Sous l’apparence d’un drame bourgeois, un des rares vrais films de résistance – esthétique, morale, donc politique – de l’histoire du cinéma français.
Robert Bresson, première période : le cinéaste, qui doit travailler avec des acteurs professionnels, ne s’est pas encore échappé du théâtre ennemi et de la littérature. Les Dames du bois de Boulogne, comme Les Anges du péché, son film précédent, empruntent au mélo et s’offrent le luxe dangereux des dialogues d’un écrivain (Jean Cocteau succède à Jean Giraudoux).

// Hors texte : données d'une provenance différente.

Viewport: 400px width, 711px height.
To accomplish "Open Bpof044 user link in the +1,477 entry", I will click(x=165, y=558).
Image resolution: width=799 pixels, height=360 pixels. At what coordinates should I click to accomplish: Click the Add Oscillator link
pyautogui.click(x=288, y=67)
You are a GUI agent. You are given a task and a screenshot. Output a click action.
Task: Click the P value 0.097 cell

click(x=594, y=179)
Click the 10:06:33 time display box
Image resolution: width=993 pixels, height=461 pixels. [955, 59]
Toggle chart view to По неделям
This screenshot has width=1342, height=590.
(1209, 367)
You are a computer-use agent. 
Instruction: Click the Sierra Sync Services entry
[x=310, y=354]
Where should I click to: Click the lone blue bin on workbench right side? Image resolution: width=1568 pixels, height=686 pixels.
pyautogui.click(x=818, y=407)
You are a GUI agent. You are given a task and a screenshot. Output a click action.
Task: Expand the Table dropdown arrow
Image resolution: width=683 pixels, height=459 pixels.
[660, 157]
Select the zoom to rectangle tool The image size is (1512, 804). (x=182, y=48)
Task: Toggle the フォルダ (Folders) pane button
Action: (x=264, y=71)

Pourtant, éclatent dès 1945 l’exigence hors
du commun du cinéaste et sa volonté de créer un style moderne, qui révèle les possibilités inexplorées du cinématographe. L’utilisation du son, l’austérité des décors, le jeu à la fois antithéâtral et antinaturaliste
des comédiens rompent délibérément avec la production nationale de l’époque. Bresson, à la recherche de l’épure et de la rétention, avance avec certitude sur le chemin de son art, refuse de s’abandonner à la trivialité contenue dans le sujet. Les Dames du bois de Boulogne souffre à première vue du hiatus entre la préciosité du texte, la colère de tragédienne brimée de Maria Casarès
et l’aspiration de Bresson vers toujours moins d’effets. Mais l’impureté relative de ces Dames… les rend aussi admirables sinon davantage que les œuvres parfaitement maîtrisées du cinéaste. Il n’échappa pas aux plus fins commentateurs que les ultimes mots prononcés par le couple d’amoureux (« Reste avec moi, lutte… Ð Je reste. »)
font des Dames du bois de Boulogne, sous ses apparences trompeuses de drame bourgeois, un des rares véritables films de résistance – esthétique, morale, donc politique – de l’histoire du cinéma français.